Novak Djokovic was back in training, hours after winning a court challenge to remain in Australia on Monday, thanking the judge who released him from immigration detention and saying he remained focused on trying to win a record 21st tennis Grand Slam.
But the fight over the world No.1's medical exemption from COVID-19 vaccination to enter Australia and play may not be over, with the Government still considering another way to deport him.
"I am pleased and grateful that the judge overturned my visa cancellation," Djokovic tweets, posting a photograph of himself on court at Melbourne Park, after a chaotic few days.
"Despite all that has happened, I want to stay and try to compete at the Australian Open."
Judge Anthony Kelly ruled the Federal Government's decision to revoke the Serbian tennis star's visa was "unreasonable" and ordered his release from a modest hotel also used to house scores of asylum seekers.
"Novak is free and just a moment ago, he went to the tennis court to practice," younger brother Djordje Djokovic told a family news conference in Belgrade. "He's out there to set another record."
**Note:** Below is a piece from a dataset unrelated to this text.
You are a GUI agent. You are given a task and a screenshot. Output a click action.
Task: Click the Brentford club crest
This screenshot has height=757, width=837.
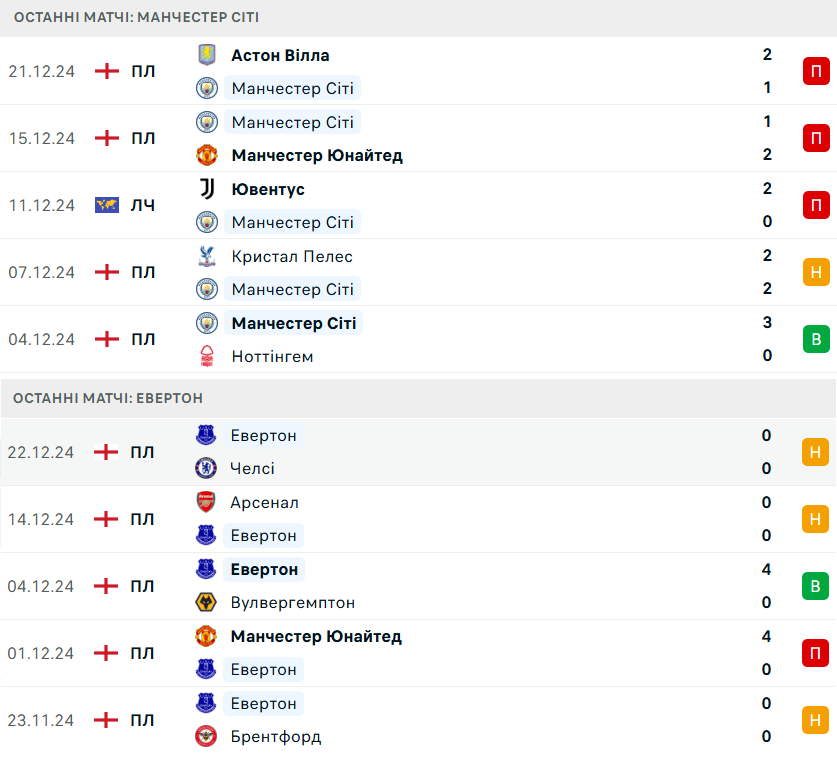pos(207,737)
Djokovic, who arrived in Australia last week, spent most of the day at his lawyers' chambers.
Supporters who had gathered outside chanting "Free Novak!" surged around a black car with tinted windows leaving the building, while police used pepper spray to try to clear a path.
The saga has triggered diplomatic tensions between Belgrade and Canberra, dismayed some Australians enduring a surge in cases and fuelled domestic political pointscoring.
A spokesman for Immigration Minister Alex Hawke says he's considering using his discretionary power to revoke Djokovic's visa again. That could mean a three-year ban on re-entering.
"The Minister is currently considering the matter and the process remains ongoing," the spokesman says.